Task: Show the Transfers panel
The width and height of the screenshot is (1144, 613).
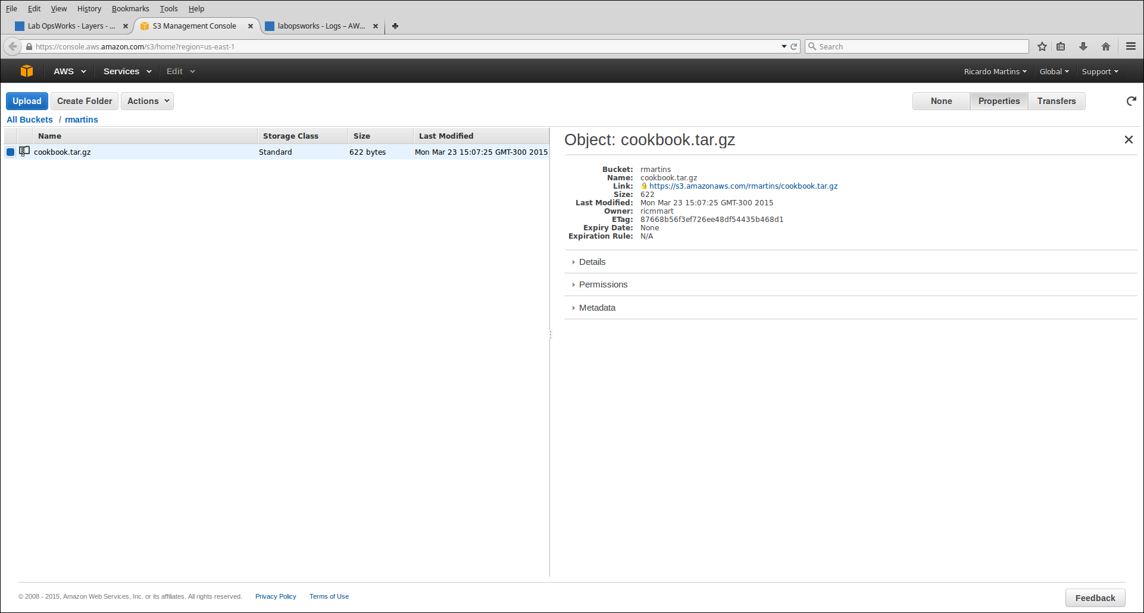Action: [1056, 101]
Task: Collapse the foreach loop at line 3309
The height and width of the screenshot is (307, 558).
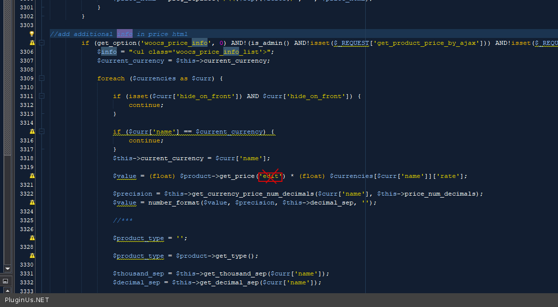Action: pyautogui.click(x=42, y=78)
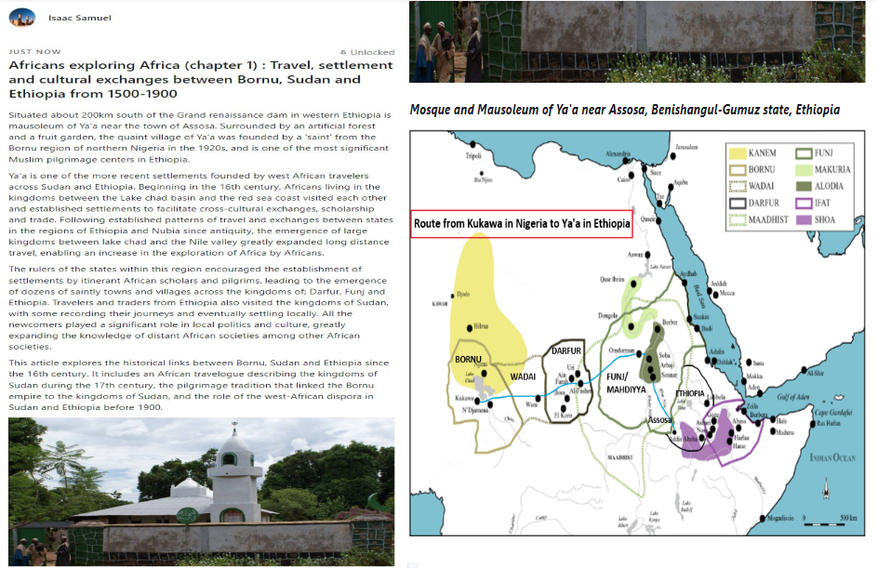The width and height of the screenshot is (878, 568).
Task: Click the JUST NOW timestamp
Action: click(34, 51)
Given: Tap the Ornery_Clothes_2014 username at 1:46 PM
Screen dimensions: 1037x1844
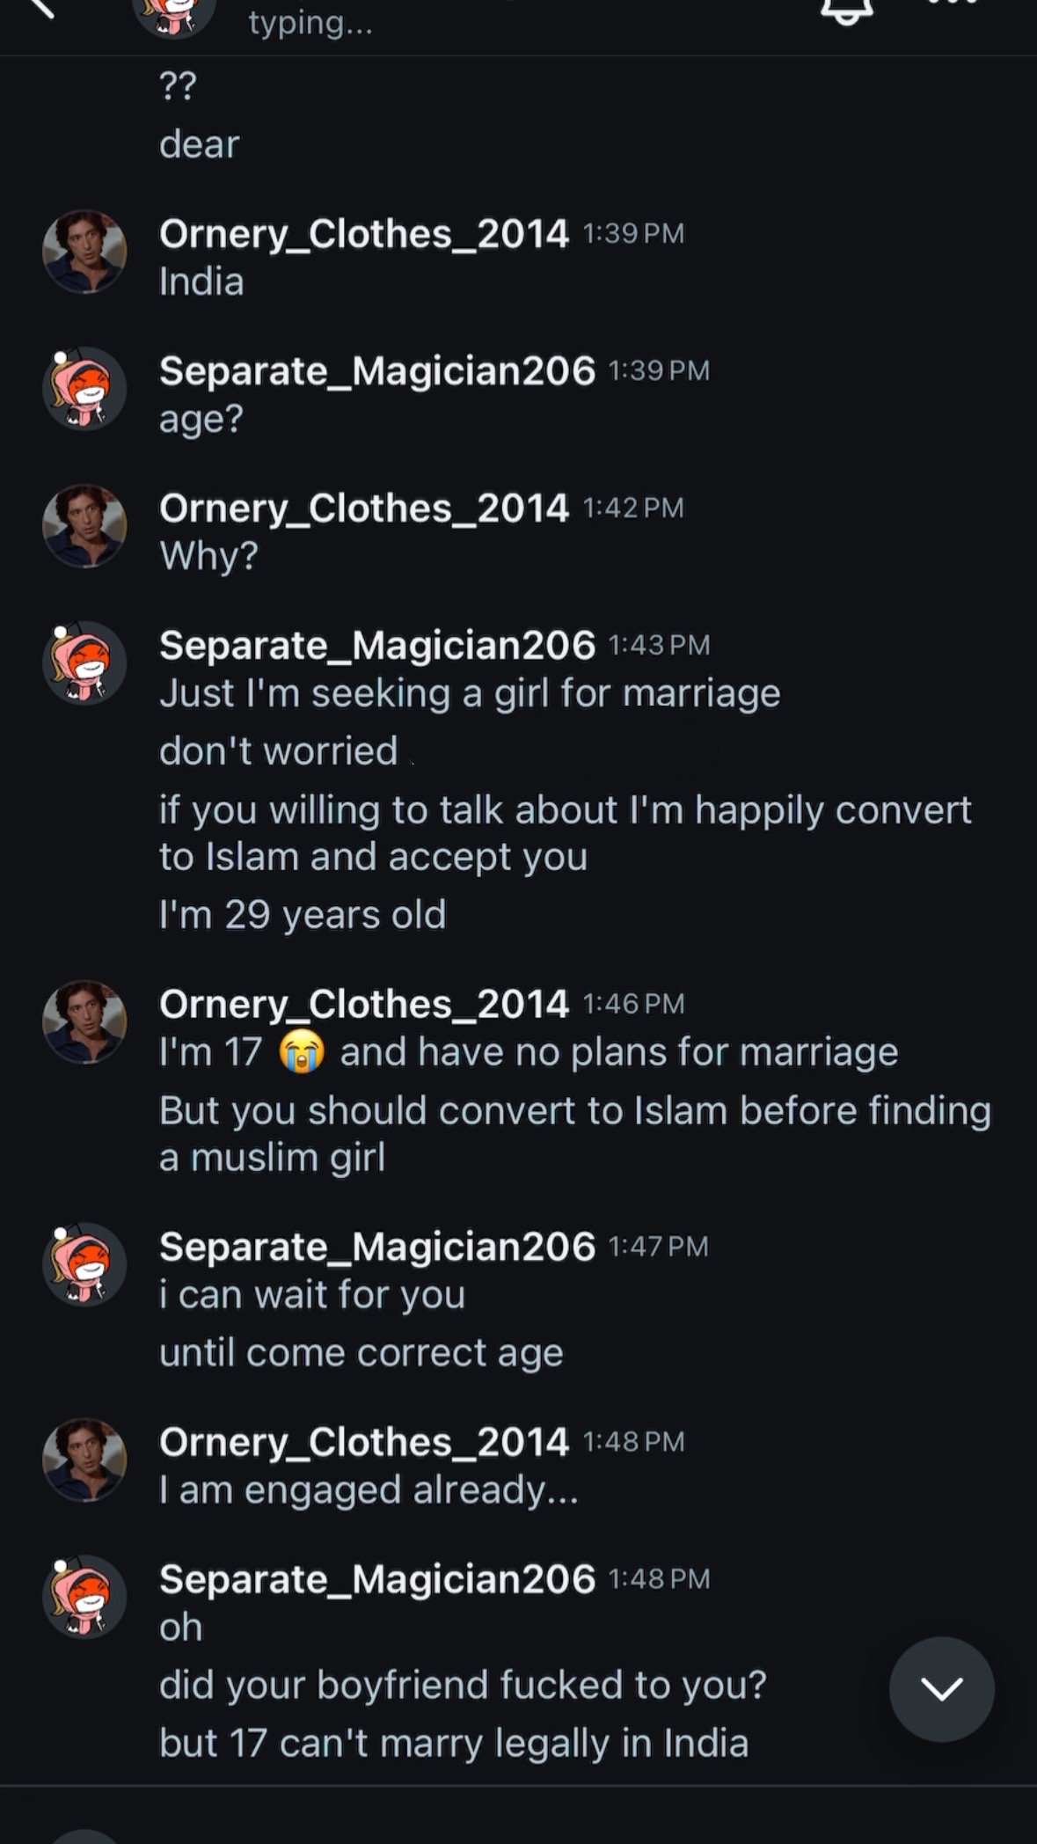Looking at the screenshot, I should click(x=363, y=1005).
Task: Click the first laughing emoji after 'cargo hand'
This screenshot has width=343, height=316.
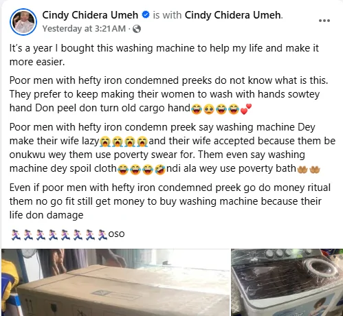Action: (197, 109)

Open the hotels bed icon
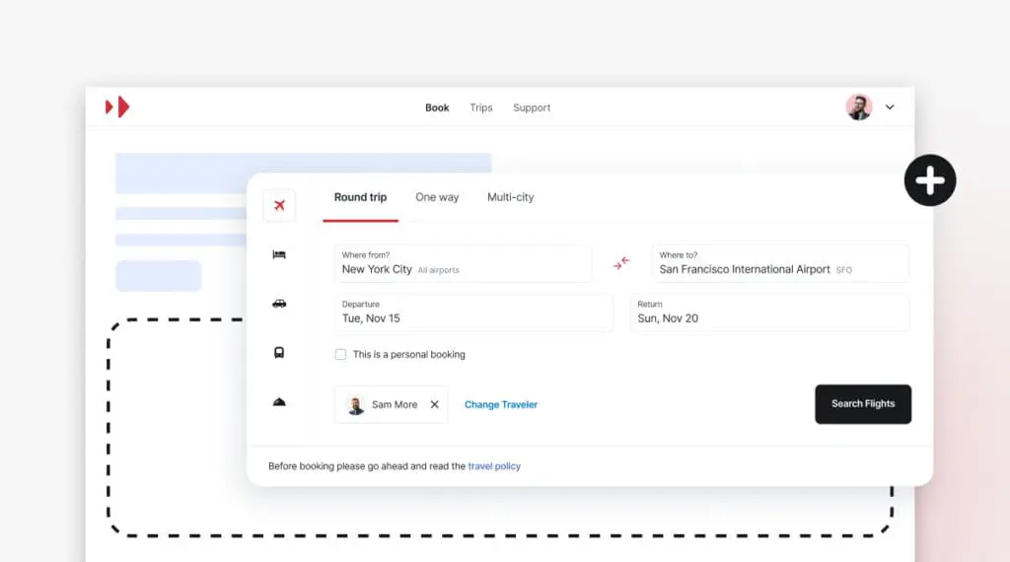point(279,255)
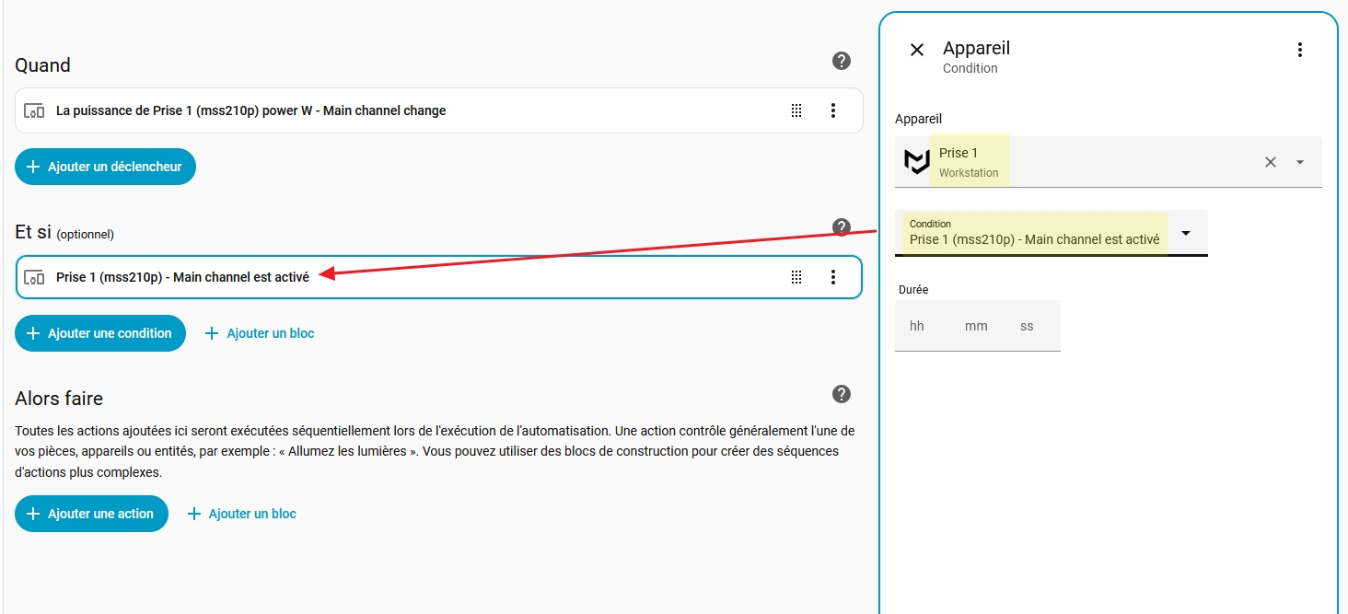
Task: Clear the selected Prise 1 device
Action: [x=1270, y=162]
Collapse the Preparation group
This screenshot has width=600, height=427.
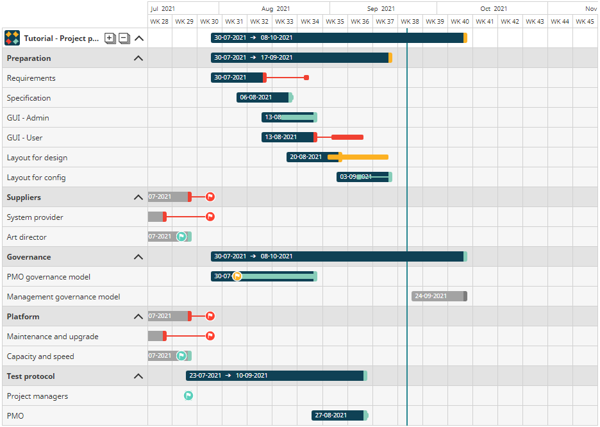tap(138, 58)
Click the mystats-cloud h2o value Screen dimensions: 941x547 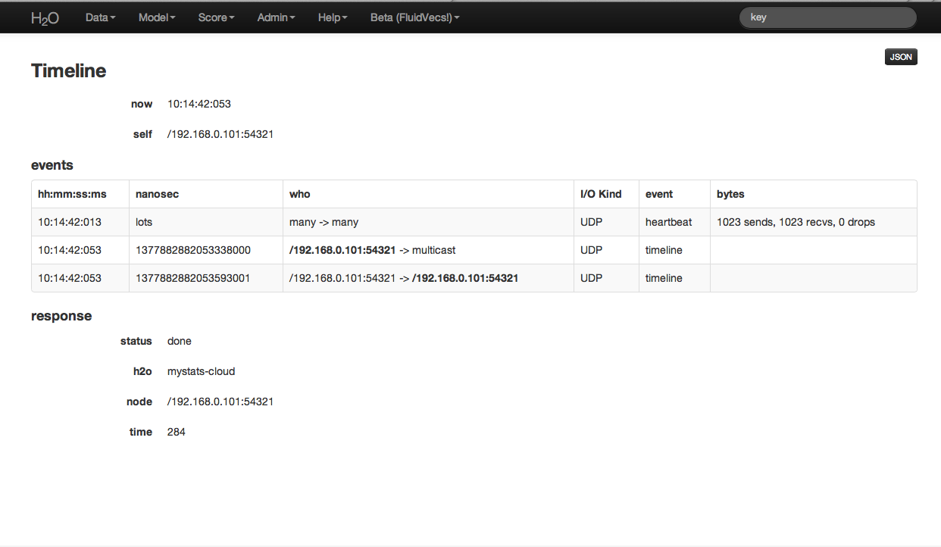tap(201, 371)
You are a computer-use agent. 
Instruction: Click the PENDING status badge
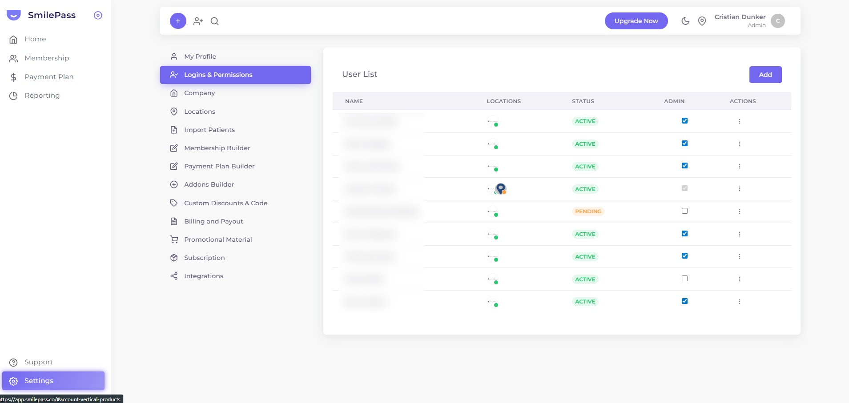(x=588, y=211)
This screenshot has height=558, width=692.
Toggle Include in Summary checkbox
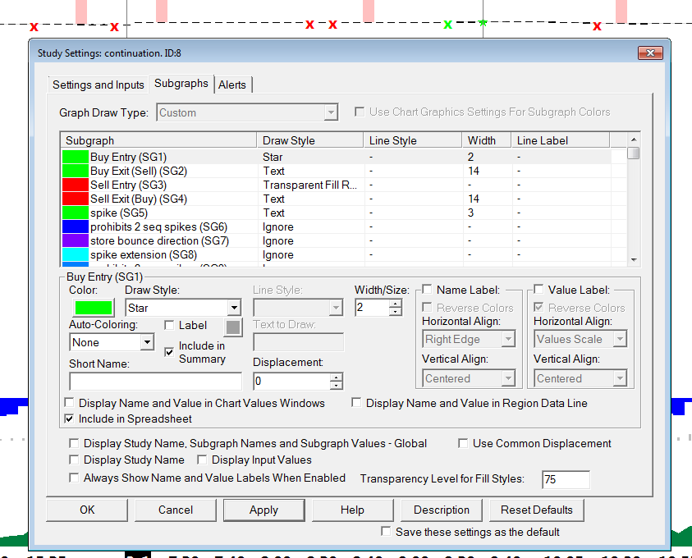coord(169,352)
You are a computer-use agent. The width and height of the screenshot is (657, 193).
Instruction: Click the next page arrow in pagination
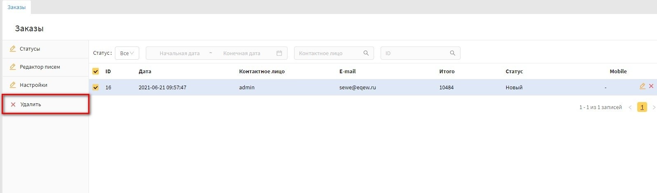tap(654, 107)
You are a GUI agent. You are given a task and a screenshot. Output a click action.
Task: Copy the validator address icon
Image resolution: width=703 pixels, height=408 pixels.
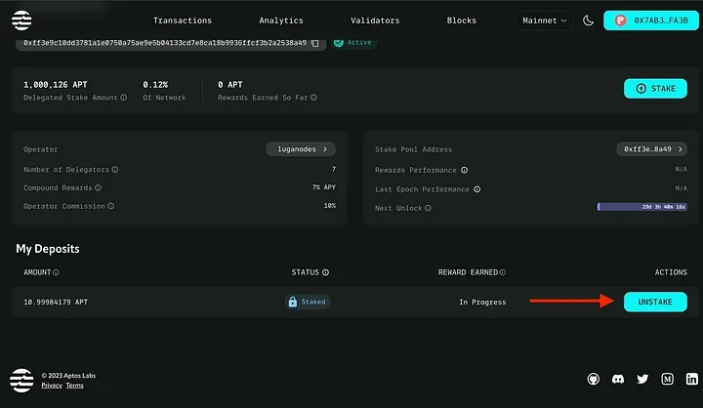(x=314, y=43)
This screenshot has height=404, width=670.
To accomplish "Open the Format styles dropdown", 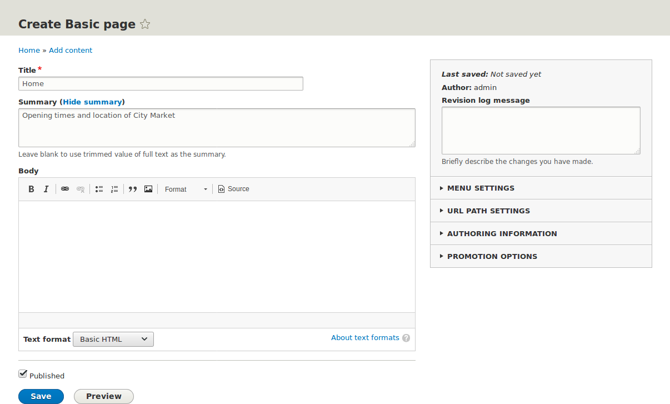I will pyautogui.click(x=186, y=189).
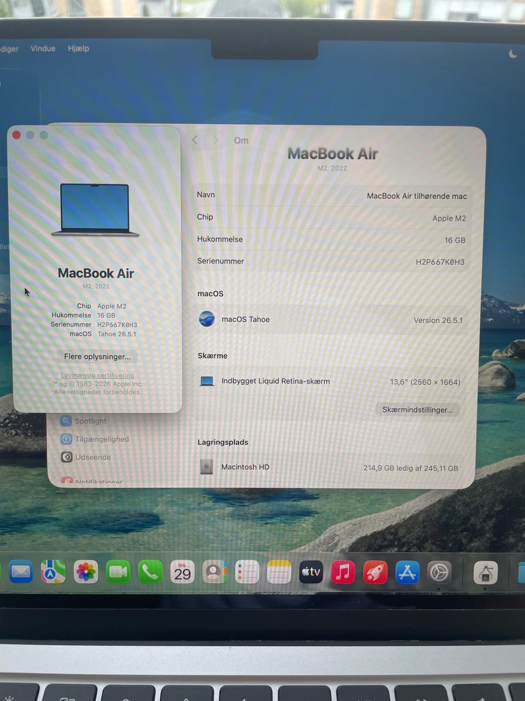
****************
Update the data from its first line through the line with "tap(138, 58)", inclusive, replacing "Transfers" with "Downloads" and keeping everything else unchanged. Leave the pictures out of your answer.

▶ Reply to the exercise:
Task: Show the Downloads panel
The width and height of the screenshot is (1144, 613).
Action: [1056, 101]
Task: Collapse the foreach loop at line 3309
The height and width of the screenshot is (307, 558).
Action: pyautogui.click(x=42, y=78)
The width and height of the screenshot is (878, 568).
Task: Click the JUST NOW timestamp
Action: click(34, 51)
Given: Tap the Ornery_Clothes_2014 username at 1:46 PM
Screen dimensions: 1037x1844
Looking at the screenshot, I should click(x=363, y=1005).
Task: Click the first laughing emoji after 'cargo hand'
This screenshot has width=343, height=316.
Action: (197, 109)

Open the hotels bed icon
point(279,255)
Task: Clear the selected Prise 1 device
Action: [x=1270, y=162]
Collapse the Preparation group
This screenshot has width=600, height=427.
tap(138, 58)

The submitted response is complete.